When T. H. Benton was in the House he was of the opinion that the third day of March, and consequently the congressional term, ended at midnight of that day, instead of at noon on the fourth, as unbroken usage had fixt it. So on the last morning he sat with his hat on, talked loudly, loafed about the floor, and finally refused to vote or answer to his name when the roll was called. At last the speaker, the Hon. James L. Orr, of South Carolina, picked him up and put an end to these legislative larks.
“No, sir; no, sir; NO, sir!” shouted the venerable Missourian; “I will not vote. I have no right to vote. This is no House, and I am not a member of it.”

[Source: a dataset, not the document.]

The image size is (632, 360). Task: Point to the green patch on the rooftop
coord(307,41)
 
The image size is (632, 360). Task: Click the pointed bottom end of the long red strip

“Then, sir,” said Speaker Orr like a flash, with his sweetest manner, “if the gentleman is not a member of this House, the sergeant-at-arms will please put him out.”
And so this vast constitutional question settled itself.
(2518)
PRIVILEGES SLIGHTED
Mrs. Mary A. Wright, a veteran Sunday-school teacher of New Jersey, relates an odd story of human interest taken from personal observation.
I went to see a beautiful new farmhouse near Fort Wayne, Iowa. A friend who accompanied me explained that the owner, a prosperous ranchman, had been forty years building it. He had started life in a small home of logs—but in his early days had dreamed of a larger and better home for himself and family. Every tree he saw that struck his fancy he cut down and hewed into lumber so that when he was finally ready to erect his mansion he had all the seasoned material at hand. The new home was at last completed and beautifully finished upon the interior in polished natural woods. There were soft carpets for the floors, and rich furnishings; a bath-room, steam heat, and other modern conveniences.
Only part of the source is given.